It’s not “breaking news” anymore, but there was an announcement last week of the discovery of mass graves of First Nations children who died at residential schools. It was coupled with an announcement of an independent inquiry called The International Human Rights Tribunal Into Genocide in Canada.
When we talk about the history of white-native relations in Canada (which we rarely do at all), mainstream Canadians have two pictures in their heads of the nature of the wrongs done to aboriginal peoples – the first is ancient history, the smallpox-infested blankets and the wars and the actual killing that the original European settlers perpetrated centuries ago. And that doesn’t really matter, because it was so long ago, and can’t we just forget already? Or, occasionally, we’ll talk about residential schools, in existence until the 1960s all over Canada, and into the 1970s in some places. If we’re talking about that, we’ll talk about sexual abuse, about lawsuits against the churches and government and what the settlements should be, about the death of languages and culture and the violence done in order to ensure assimilation. All of that is bad enough, and we’ll occasionally start to use words like “genocide” to describe the ways all of those actions were designed to erase peoples, history, difference, which will be questioned, because, after all, we’re not talking about actual murder.
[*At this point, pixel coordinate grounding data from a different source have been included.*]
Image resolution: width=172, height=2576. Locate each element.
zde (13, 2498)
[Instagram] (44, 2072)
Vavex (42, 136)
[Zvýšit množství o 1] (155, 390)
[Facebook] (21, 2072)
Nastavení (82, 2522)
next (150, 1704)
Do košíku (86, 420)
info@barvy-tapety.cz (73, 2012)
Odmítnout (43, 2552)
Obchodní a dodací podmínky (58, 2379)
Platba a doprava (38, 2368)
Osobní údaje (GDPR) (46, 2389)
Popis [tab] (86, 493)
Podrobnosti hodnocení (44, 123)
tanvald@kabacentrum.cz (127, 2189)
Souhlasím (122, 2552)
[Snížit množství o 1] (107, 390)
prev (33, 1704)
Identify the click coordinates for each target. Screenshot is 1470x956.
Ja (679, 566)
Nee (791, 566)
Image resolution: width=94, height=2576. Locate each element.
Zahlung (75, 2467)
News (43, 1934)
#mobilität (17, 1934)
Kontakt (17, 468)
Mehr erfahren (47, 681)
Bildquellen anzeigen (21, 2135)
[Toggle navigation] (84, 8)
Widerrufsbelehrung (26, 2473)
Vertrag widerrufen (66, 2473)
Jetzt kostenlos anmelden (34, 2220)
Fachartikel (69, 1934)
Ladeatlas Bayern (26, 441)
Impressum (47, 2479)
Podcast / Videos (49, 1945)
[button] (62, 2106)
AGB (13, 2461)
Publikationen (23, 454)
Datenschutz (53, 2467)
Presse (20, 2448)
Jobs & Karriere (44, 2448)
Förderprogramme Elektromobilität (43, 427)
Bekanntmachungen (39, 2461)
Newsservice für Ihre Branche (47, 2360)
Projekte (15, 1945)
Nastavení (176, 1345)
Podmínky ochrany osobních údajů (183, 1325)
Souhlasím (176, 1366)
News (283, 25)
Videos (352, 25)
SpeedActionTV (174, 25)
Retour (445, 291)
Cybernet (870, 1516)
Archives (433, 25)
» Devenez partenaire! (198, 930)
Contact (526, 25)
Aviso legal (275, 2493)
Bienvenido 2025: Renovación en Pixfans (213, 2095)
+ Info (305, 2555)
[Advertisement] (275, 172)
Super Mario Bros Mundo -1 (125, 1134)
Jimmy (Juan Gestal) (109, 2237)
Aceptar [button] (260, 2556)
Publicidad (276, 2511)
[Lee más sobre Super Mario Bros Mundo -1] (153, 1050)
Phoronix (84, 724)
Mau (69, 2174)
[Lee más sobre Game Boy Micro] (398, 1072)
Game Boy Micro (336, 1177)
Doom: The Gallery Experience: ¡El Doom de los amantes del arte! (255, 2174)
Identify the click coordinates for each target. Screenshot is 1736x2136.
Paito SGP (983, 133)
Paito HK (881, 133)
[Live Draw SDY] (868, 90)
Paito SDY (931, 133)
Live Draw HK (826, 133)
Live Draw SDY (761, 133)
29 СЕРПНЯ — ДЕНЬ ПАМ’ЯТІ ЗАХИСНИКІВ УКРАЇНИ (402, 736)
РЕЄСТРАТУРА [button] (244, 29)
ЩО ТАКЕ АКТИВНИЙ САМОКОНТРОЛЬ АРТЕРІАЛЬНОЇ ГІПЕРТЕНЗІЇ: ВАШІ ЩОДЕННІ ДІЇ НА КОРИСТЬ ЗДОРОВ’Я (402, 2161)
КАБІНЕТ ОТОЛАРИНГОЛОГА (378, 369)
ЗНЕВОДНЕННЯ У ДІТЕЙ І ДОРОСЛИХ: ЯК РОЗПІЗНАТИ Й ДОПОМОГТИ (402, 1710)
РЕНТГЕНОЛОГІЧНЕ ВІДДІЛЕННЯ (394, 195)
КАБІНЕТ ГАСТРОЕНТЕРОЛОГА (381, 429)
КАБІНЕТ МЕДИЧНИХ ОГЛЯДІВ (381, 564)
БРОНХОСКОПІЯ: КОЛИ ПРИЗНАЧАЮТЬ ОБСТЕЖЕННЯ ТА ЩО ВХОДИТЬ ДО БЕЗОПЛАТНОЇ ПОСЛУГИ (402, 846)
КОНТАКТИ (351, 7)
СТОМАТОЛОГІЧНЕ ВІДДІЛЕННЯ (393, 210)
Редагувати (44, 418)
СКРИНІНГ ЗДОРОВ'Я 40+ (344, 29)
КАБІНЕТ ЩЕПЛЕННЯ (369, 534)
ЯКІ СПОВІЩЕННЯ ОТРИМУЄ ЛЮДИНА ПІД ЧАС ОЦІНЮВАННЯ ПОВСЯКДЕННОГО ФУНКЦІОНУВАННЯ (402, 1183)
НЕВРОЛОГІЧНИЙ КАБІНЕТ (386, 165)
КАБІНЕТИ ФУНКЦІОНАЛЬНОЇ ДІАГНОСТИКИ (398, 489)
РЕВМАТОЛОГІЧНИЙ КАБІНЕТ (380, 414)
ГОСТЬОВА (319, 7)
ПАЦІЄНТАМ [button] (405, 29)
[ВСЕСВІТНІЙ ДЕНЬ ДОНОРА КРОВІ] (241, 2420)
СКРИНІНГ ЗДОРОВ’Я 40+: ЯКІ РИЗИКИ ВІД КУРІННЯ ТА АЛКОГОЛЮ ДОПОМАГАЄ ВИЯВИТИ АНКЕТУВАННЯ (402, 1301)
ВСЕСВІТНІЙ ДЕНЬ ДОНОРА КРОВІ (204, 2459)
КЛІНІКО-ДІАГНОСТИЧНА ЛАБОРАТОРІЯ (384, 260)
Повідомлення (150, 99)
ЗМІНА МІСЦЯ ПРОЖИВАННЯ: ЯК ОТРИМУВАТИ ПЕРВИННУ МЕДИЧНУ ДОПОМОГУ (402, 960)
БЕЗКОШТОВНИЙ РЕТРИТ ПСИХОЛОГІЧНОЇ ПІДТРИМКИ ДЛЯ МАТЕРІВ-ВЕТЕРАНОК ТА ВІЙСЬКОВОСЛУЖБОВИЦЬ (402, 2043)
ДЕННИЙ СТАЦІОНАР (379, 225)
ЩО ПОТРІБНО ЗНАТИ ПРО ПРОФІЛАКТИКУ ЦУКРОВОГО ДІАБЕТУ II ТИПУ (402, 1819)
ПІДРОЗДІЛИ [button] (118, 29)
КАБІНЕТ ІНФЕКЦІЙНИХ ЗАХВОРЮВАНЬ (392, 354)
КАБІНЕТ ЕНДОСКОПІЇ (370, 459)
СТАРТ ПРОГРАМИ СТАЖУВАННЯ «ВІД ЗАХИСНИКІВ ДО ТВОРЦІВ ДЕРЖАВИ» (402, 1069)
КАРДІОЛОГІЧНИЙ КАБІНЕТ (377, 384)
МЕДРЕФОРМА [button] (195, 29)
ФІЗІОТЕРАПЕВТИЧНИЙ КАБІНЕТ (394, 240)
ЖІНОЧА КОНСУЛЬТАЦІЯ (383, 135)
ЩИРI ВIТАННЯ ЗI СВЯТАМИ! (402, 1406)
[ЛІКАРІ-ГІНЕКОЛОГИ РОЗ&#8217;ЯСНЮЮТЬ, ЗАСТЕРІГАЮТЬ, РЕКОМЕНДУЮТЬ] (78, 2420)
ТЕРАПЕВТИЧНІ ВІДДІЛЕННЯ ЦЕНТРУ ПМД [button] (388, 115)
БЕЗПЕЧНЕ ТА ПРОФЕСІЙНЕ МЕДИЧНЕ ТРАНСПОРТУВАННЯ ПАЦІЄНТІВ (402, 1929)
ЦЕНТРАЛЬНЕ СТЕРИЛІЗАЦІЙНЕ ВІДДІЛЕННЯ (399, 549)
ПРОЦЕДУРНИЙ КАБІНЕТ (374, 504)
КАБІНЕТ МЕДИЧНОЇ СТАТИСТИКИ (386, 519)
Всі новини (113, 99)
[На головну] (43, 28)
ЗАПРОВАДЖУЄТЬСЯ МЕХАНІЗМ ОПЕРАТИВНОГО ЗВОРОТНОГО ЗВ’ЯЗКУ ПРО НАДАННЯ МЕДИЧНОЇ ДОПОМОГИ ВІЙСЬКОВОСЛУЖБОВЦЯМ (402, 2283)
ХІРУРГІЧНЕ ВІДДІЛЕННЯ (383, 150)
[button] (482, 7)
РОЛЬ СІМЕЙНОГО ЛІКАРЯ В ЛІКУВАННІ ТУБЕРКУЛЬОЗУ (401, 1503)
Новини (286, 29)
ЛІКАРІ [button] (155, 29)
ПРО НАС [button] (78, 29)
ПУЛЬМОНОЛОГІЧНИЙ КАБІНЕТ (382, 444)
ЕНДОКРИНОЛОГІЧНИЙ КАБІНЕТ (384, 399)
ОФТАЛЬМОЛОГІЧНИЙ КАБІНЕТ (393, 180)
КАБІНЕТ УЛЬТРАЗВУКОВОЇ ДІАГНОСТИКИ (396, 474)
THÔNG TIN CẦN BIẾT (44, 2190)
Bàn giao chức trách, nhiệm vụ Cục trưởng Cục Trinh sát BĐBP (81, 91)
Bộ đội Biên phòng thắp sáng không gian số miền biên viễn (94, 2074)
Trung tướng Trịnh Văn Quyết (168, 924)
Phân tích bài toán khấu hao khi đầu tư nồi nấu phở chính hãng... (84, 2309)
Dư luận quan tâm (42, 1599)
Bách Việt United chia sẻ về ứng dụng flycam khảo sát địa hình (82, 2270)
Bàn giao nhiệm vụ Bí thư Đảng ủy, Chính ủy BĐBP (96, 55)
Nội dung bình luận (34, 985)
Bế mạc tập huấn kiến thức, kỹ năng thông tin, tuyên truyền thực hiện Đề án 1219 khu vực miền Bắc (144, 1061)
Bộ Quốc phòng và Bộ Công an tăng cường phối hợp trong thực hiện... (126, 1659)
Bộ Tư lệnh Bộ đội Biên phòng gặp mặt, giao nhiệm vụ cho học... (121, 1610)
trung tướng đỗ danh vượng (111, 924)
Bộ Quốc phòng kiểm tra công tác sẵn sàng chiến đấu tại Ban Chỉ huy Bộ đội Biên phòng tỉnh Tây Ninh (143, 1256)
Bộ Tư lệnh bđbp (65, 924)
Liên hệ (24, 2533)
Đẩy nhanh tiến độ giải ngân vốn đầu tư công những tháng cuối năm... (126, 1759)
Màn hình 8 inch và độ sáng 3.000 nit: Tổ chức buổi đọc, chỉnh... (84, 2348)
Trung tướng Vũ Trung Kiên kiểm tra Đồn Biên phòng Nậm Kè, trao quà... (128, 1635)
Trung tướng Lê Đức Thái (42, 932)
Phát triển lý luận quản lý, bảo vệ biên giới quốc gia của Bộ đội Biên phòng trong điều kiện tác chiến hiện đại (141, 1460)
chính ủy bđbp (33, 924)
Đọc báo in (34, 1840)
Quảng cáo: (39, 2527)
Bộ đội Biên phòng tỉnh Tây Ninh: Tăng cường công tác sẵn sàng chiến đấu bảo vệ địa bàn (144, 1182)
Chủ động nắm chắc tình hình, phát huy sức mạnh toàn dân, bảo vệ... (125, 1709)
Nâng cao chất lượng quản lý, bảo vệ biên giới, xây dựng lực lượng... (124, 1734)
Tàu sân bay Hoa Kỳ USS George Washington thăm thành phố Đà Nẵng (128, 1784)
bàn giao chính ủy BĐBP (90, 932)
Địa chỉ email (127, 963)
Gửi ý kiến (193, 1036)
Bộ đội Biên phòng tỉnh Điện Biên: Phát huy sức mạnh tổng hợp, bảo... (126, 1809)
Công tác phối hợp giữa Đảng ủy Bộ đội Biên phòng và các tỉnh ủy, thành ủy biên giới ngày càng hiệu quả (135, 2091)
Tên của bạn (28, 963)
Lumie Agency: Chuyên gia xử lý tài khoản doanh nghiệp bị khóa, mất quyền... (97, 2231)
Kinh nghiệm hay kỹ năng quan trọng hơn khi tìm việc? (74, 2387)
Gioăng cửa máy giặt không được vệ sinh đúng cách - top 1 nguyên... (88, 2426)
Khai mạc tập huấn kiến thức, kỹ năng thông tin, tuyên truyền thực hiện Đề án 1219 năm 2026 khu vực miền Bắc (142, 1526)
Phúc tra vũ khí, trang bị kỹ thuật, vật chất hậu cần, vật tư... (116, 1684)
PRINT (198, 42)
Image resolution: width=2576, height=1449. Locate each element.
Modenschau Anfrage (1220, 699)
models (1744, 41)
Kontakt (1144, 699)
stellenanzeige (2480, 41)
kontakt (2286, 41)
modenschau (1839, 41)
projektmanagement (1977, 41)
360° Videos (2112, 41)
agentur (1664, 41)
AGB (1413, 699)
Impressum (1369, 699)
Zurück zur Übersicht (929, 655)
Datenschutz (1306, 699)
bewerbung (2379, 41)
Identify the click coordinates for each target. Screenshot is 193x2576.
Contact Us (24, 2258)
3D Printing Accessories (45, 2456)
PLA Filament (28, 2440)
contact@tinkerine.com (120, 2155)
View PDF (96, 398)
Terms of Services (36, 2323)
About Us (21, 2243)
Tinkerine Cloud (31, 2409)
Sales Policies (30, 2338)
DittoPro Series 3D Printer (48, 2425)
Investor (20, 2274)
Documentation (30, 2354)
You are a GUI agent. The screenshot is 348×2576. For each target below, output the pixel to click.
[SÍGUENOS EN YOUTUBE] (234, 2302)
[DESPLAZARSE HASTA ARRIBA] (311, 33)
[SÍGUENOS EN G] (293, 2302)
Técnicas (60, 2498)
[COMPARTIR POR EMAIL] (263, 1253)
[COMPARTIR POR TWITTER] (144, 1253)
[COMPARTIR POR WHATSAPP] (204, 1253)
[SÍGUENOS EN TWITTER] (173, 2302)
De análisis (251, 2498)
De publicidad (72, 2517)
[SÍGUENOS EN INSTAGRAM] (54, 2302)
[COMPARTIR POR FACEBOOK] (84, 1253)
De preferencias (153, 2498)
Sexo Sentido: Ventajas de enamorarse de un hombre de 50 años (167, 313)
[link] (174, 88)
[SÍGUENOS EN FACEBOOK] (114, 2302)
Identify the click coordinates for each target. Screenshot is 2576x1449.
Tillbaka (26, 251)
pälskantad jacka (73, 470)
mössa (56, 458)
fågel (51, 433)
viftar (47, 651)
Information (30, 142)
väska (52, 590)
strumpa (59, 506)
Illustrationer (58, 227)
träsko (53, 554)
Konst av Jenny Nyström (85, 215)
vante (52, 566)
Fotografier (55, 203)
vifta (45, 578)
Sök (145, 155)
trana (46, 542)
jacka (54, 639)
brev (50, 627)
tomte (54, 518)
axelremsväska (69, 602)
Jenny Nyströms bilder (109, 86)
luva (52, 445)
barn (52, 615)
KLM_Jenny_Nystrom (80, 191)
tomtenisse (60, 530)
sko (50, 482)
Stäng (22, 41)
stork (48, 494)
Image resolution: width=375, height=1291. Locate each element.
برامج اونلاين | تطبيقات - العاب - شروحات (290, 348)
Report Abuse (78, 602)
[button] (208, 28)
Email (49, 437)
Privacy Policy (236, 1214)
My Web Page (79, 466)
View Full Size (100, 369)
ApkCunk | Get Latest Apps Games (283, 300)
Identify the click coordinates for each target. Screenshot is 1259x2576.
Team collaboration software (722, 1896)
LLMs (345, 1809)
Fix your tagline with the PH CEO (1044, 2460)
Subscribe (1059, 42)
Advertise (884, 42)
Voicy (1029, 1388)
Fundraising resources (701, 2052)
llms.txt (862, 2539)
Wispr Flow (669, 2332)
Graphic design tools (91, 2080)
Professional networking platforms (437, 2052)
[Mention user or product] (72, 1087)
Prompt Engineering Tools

Except that we are. We’re talking about recent murder, the murder of children whose families are still alive. We’re talking about children. Mainstream Canadians cannot handle the word “genocide”; there is a constant aversion to recognizing what we’re really talking about here. Like it doesn’t count because it’s continued over 500 years instead of being carried out in one sharp, punctuated burst of violence. As if the fact that we, white European settlers, never really sat down and wrote a manifesto that included the desire to exterminate all aboriginal peoples implies that there’s something questionable about the use of the term “genocide”. We’re quiet, calm, rational Canadians – we don’t talk about hate, so we can’t have hate crimes.
With respect to residential schools, people are still making the argument that “folks back then didn’t really know any better” – because when we’re talking about “folks”, we gloss right over having to think about the many, many people who actually did the violence, or the worst of it. We end up talking about how it’s somehow understandable for “folks” to have set policies that take children from their parents, that include the official goal of getting them to forget their native languages (including the use of beatings and threats to enforce that regulation) and learn proper, Christian teachings. They didn’t know any better at the time.
What we’re essentially saying, when we say that, is that “they” didn’t know these children and their parents were people. Not for real. And if we won’t use the word genocide, then we’re still not admitting that, and current events, as per usual, get filtered through a distorted, rosy, sugary-sweet maple-syrup coloured lens.